1976 song by the Doug Wood Band

"Drag Racer" is a 1976 rock instrumental song by the Doug Wood Band.

It was written and performed by Doug Wood who played all the instruments and recorded himself on a multi-track tape recorder. The song was later picked as the theme song for the BBC's snooker coverage.

It was released as part of the BBC Snooker Themes EP, released on BBC Records in 1984 (RESL 144), and is credited to the Douglas Wood Group. This version, however, differs slightly from the original 1976 recording, as sounds of snooker balls have been added to the start of the track. For this reason, the copyright date is shown on the record as 1982.

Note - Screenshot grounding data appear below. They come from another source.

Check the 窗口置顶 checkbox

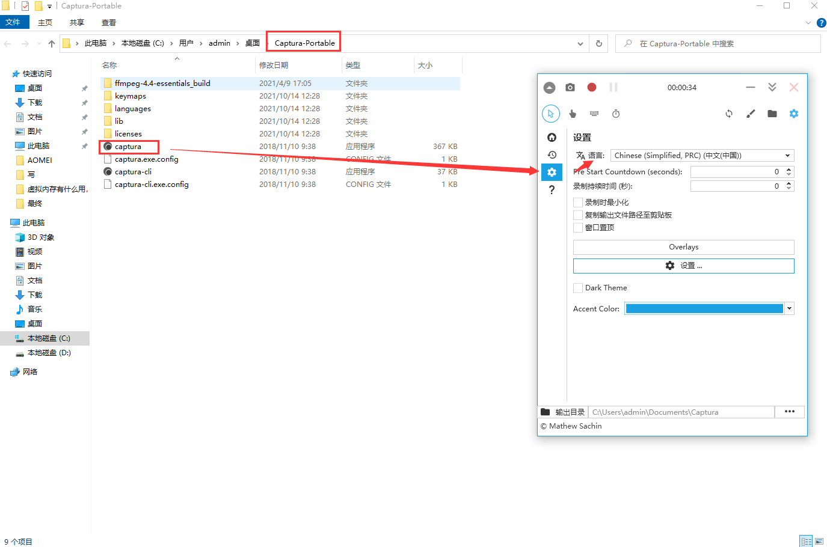pos(578,228)
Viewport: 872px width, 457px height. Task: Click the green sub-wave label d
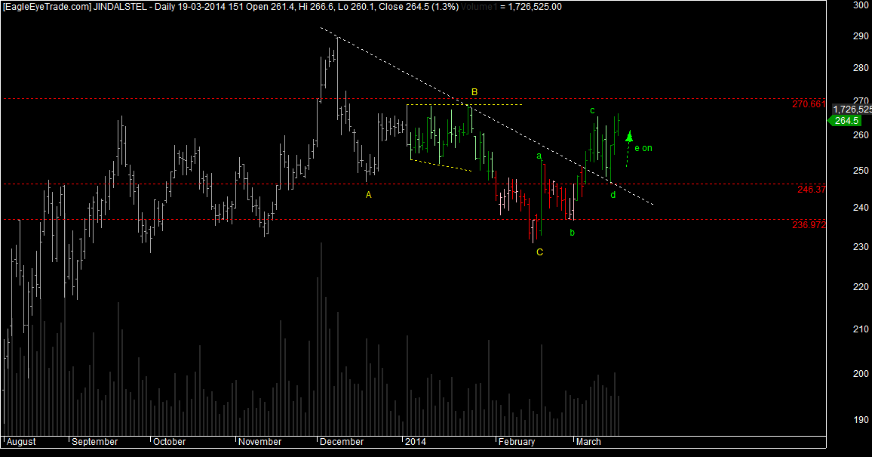click(613, 195)
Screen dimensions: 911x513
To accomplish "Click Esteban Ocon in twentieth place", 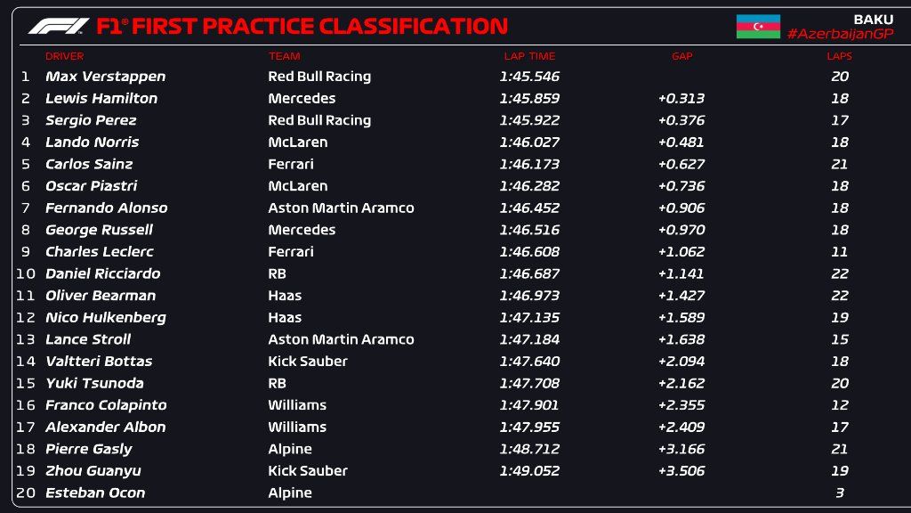I will click(x=95, y=493).
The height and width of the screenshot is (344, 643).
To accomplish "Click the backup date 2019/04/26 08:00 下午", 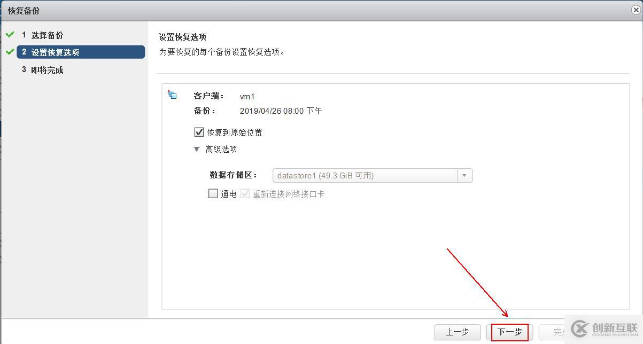I will [x=281, y=111].
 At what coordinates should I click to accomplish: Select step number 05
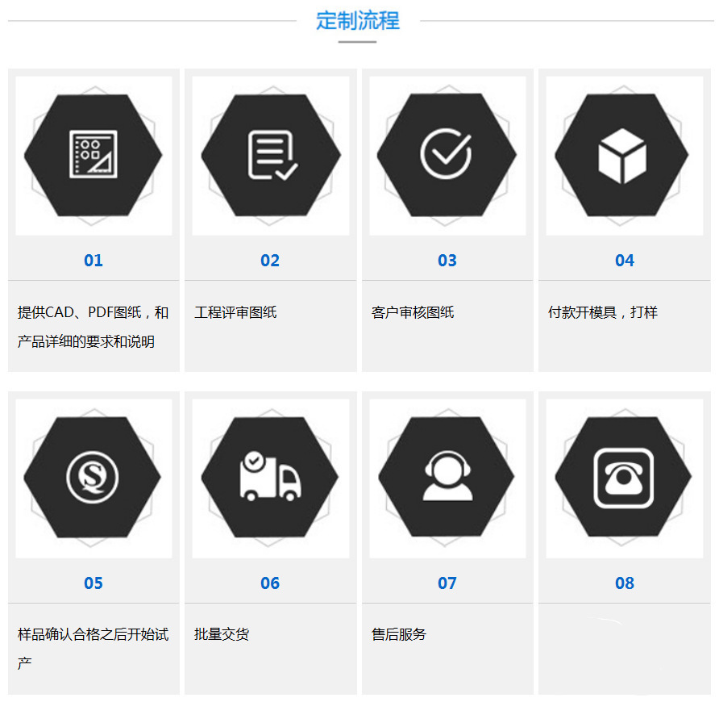(94, 583)
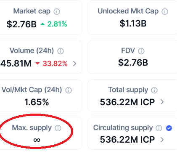Select the $1.13B Unlocked Mkt Cap value

click(x=133, y=24)
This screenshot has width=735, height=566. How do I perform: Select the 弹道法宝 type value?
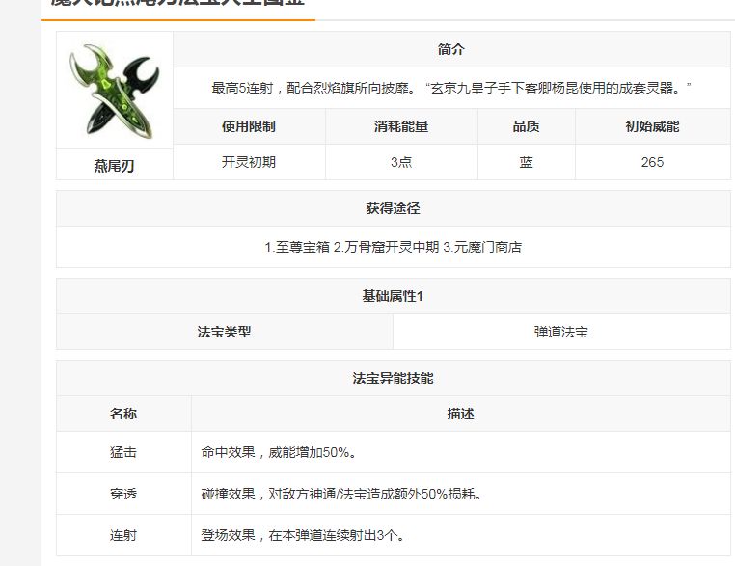click(561, 332)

The original track, without those modifications, can be found as track 6 on the CD The Great Sporting Experience, published by EMI in 1998 (CD GOAL 1). This is credited to Doug Wood Group, licensed from Studio G. BBC Sports later discontinued use of this particular track as the main theme of snooker coverage. Instead, it had been heavily updated and remixed a number of times. The 2003 version was entitled "147 Lockdown" by Sheldon Southworth, possibly in reference to British speed garage act 187 Lockdown. A later version was by Timo Baker of T Minus 50.

As of the 2008 World Snooker Championship, the BBC returned to using the original version of "Drag Racer", during session breaks on their Interactive service. It is played over a caption of forthcoming matches. Although the entire track was used initially, tournaments after this date feature the track shortened, and edited into a continuous loop.

== Critical reception ==
Sports journalists have mentioned the track as the "best sports theme tune ever" and as having the "most evocative guitar riff of all time".